Record excerpts:

|---|

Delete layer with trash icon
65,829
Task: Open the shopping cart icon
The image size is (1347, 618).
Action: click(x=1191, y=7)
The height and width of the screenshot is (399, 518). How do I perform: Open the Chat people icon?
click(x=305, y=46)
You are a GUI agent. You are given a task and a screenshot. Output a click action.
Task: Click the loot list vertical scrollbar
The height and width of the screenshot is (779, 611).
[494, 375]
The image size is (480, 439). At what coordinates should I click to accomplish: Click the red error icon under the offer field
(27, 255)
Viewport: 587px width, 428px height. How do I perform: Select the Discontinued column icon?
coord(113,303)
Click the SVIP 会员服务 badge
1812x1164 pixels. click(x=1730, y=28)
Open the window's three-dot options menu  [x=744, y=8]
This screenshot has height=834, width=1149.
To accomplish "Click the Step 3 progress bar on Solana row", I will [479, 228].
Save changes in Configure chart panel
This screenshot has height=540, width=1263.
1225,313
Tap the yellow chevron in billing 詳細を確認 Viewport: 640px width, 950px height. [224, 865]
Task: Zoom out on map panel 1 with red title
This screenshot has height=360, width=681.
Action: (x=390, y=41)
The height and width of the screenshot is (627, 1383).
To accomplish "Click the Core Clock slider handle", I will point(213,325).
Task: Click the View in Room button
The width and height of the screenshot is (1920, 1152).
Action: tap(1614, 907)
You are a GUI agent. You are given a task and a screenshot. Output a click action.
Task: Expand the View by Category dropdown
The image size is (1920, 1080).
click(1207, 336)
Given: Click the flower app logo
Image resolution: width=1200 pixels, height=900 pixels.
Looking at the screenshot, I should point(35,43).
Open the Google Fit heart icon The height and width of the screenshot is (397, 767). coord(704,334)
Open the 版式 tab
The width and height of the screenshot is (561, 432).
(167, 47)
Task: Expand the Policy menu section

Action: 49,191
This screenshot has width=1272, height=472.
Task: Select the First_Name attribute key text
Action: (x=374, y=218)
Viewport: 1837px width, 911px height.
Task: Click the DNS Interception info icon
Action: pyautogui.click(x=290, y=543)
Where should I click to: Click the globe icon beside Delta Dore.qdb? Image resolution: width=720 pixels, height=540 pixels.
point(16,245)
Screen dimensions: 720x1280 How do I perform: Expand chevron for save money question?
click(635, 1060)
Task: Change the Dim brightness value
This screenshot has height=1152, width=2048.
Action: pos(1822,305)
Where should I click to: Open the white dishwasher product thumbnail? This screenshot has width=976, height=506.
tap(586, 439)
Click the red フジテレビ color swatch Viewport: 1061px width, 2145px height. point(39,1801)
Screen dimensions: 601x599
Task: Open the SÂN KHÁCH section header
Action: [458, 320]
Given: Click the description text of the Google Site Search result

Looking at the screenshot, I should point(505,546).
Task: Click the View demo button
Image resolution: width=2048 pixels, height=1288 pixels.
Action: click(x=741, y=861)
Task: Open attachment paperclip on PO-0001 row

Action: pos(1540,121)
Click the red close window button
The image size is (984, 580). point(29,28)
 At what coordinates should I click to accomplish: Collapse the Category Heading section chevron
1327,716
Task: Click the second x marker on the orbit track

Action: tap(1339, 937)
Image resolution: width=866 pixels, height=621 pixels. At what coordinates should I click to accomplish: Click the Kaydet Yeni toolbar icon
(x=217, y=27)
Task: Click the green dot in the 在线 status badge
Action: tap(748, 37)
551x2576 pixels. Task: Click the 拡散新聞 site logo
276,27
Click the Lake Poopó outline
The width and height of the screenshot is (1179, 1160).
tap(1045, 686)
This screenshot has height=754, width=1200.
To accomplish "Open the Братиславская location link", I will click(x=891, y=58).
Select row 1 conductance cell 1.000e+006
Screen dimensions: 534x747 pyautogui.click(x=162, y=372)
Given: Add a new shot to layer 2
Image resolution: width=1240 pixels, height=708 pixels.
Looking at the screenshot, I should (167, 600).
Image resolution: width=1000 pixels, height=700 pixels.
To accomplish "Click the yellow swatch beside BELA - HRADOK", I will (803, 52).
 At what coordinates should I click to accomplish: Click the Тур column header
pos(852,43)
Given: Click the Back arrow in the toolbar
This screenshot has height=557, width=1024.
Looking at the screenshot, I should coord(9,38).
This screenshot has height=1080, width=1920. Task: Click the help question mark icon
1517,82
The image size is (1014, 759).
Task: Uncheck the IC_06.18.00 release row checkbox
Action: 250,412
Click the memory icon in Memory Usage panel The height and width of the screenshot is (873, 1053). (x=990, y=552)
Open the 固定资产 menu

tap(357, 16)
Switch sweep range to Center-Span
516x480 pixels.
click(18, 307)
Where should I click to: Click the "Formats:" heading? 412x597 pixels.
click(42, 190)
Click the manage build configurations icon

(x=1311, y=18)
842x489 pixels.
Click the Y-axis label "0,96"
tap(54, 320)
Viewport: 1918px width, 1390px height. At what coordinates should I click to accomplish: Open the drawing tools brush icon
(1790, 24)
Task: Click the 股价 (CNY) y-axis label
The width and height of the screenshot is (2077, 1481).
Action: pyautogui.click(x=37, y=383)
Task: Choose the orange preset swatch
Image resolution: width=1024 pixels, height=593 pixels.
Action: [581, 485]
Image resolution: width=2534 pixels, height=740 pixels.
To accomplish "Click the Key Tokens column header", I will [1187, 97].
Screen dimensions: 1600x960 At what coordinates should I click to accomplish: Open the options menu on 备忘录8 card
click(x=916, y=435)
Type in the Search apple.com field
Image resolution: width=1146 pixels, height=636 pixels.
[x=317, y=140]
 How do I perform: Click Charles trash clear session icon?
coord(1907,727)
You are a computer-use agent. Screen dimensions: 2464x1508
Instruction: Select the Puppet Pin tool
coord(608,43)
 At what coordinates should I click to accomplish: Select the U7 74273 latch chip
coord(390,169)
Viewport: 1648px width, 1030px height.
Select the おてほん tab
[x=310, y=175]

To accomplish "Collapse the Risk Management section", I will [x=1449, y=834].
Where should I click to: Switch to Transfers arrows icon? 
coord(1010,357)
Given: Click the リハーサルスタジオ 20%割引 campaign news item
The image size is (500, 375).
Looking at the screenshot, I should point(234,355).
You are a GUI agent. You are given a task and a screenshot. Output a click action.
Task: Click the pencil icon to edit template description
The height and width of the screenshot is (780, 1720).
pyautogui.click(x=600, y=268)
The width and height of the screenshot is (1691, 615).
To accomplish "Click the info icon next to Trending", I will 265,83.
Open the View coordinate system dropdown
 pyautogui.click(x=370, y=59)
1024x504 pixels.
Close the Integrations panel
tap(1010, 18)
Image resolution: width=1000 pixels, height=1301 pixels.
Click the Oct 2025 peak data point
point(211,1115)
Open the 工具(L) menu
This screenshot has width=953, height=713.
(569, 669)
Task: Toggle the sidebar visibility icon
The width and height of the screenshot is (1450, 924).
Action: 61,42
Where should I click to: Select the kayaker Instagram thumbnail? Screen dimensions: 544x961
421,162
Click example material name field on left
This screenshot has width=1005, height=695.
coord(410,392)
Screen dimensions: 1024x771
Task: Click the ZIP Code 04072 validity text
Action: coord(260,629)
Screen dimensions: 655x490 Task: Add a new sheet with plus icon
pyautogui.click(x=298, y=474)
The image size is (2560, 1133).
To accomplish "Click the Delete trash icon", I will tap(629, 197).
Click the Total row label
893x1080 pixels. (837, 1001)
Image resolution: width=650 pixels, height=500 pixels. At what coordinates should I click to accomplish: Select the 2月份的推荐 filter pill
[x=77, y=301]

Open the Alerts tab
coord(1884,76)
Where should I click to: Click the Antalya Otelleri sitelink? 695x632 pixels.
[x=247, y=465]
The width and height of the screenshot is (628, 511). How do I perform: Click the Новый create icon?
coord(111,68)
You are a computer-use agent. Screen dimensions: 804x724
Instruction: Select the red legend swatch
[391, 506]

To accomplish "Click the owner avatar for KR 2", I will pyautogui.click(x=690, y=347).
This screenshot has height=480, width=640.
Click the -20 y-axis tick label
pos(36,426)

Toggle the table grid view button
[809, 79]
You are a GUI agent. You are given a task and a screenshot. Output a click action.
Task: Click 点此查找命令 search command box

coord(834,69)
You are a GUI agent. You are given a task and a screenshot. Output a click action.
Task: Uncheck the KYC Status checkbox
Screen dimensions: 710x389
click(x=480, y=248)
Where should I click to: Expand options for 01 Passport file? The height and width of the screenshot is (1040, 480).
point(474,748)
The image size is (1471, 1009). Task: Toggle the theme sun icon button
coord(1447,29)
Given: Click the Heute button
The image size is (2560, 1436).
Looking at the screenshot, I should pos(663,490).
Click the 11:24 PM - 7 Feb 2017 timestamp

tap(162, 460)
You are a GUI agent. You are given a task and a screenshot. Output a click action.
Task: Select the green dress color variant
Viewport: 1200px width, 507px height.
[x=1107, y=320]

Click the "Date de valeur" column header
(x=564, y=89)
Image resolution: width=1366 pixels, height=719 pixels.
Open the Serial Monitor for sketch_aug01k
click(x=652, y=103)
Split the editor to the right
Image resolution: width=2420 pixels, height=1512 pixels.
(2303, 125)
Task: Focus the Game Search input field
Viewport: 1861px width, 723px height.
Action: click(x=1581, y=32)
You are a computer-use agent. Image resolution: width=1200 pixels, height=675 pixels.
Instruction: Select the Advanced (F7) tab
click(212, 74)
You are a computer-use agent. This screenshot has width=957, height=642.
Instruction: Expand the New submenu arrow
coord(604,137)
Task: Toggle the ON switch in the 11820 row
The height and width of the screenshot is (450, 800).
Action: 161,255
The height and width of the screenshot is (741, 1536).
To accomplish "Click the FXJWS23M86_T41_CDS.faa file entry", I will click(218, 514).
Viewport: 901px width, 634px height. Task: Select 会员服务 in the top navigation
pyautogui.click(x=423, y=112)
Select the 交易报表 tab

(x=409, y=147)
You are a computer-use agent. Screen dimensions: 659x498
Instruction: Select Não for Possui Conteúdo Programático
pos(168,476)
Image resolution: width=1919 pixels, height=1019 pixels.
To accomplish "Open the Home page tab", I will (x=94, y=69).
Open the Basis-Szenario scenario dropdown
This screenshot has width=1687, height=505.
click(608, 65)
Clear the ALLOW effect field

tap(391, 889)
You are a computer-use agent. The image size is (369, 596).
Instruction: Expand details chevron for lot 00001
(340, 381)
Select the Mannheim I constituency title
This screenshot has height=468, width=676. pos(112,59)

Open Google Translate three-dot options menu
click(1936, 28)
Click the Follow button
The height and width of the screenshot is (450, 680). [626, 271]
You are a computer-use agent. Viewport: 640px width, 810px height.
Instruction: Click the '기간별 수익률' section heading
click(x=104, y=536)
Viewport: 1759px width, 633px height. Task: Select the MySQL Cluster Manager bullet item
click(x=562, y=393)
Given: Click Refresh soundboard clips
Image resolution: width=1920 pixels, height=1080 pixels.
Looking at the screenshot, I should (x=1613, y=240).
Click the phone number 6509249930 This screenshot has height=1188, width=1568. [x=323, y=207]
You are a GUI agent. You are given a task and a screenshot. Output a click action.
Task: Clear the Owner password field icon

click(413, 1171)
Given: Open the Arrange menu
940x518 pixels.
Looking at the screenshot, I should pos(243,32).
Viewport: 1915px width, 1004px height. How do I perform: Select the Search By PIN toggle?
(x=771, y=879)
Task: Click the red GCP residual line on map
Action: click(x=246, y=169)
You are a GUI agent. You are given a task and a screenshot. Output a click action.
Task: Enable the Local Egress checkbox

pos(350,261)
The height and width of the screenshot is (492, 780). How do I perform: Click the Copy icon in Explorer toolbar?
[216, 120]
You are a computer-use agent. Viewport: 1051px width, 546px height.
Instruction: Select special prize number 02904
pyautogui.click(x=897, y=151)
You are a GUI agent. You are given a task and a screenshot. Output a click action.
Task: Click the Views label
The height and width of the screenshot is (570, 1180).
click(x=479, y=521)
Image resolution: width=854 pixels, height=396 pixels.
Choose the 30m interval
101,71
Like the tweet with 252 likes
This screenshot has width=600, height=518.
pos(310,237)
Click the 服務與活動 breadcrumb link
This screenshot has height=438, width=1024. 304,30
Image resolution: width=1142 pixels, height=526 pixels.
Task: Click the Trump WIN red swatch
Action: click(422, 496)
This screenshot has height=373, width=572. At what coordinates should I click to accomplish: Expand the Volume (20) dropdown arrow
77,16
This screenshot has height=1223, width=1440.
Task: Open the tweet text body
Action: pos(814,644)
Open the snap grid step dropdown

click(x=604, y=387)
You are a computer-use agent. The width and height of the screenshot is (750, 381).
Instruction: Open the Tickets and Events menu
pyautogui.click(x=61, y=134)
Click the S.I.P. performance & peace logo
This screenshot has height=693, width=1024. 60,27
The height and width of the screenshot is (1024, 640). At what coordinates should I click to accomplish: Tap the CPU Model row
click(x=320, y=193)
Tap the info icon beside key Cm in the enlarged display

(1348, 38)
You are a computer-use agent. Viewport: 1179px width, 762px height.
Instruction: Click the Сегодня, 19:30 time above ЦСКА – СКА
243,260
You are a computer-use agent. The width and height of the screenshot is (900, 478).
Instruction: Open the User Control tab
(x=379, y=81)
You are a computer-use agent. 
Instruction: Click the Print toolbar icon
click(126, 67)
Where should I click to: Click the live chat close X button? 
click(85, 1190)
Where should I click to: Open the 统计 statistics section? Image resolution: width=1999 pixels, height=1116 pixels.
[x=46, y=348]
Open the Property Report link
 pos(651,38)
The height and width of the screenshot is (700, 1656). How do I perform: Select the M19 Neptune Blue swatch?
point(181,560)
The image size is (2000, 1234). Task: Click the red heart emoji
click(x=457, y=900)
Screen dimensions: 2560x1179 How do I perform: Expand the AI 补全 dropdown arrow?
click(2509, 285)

|---|

What to do:
Reproduce the rows verbatim from the line with "Screen dimensions: 2560x1179" through the end of the rows.

Exercise output:
Screen dimensions: 2560x1179 How do I perform: Expand the AI 补全 dropdown arrow?
click(2509, 285)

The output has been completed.